Treatment of Ehrlich ascites tumor cells with the trifunctional alkylating agent 2,3-5-tris(ethyleneimino)benzoquinone-1,4 (triaziquonum) led to rapid fragmentation of DNA and depletion of NAD while poly(ADP-ribose) synthetase activity showed a retarded increase. Poly(ADP-ribosyl) residues in treated cells increased 4- to 30-fold, but transiently, and in a dose-dependent manner, exhibiting the same initial kinetics as the loss of NAD and the appearance of DNA strand breaks when determined by the nucleoid method.
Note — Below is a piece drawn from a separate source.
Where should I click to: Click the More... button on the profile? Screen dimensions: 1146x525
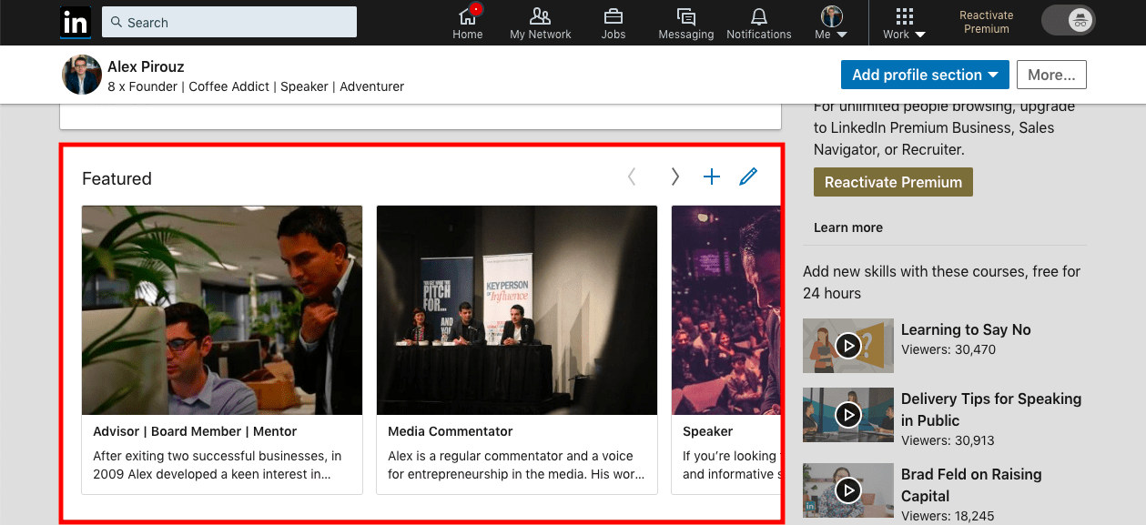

Although the amounts of "activated ADP-ribosyl" groups present in the substrate NAD (80 nmol/10(8) cells) exceeded by far basal and triaziquonum-induced poly(ADP-ribosyl) groups (up to 250 pmol/10(8) cells), accelerated formation of the polymer, nevertheless, may explain at least partially the loss of NAD seen under these conditions. Addition of benzamide, a potent inhibitor of poly(ADP-ribose) synthetase, to triaziquonum-treated cells effected an immediate drop of poly(ADP-ribose) to basal values. The data indicate a biphasic decay, the half-life of greater than 85% of the polymeric ADP-ribosyl groups exhibiting a t1/2 less than 1 min under these conditions, while the residual fraction died away with t1/2 approximately 6 min. Treatment with the DNA fragmenting agent also led to a 9-fold increase of nuclear mono(ADP-ribosyl) groups, while cytoplasmic mono(ADP-ribosyl) protein conjugates were not significantly affected. The apparent half-life of nuclear mono (ADP-ribosyl) protein conjugates (8-10 min) at peak elevation was definitely longer than that of poly(ADP-ribosyl) residues. This result is consistent with the interpretation that accumulation of mono(ADP-ribosyl) groups is due to a retarded removal of the primary ADP-ribosyl group from the acceptor protein by a separate mono(ADP-ribosyl) protein glycohydrolase, being the rate-limiting step in the overall turnover of poly(ADP-ribosyl) residues.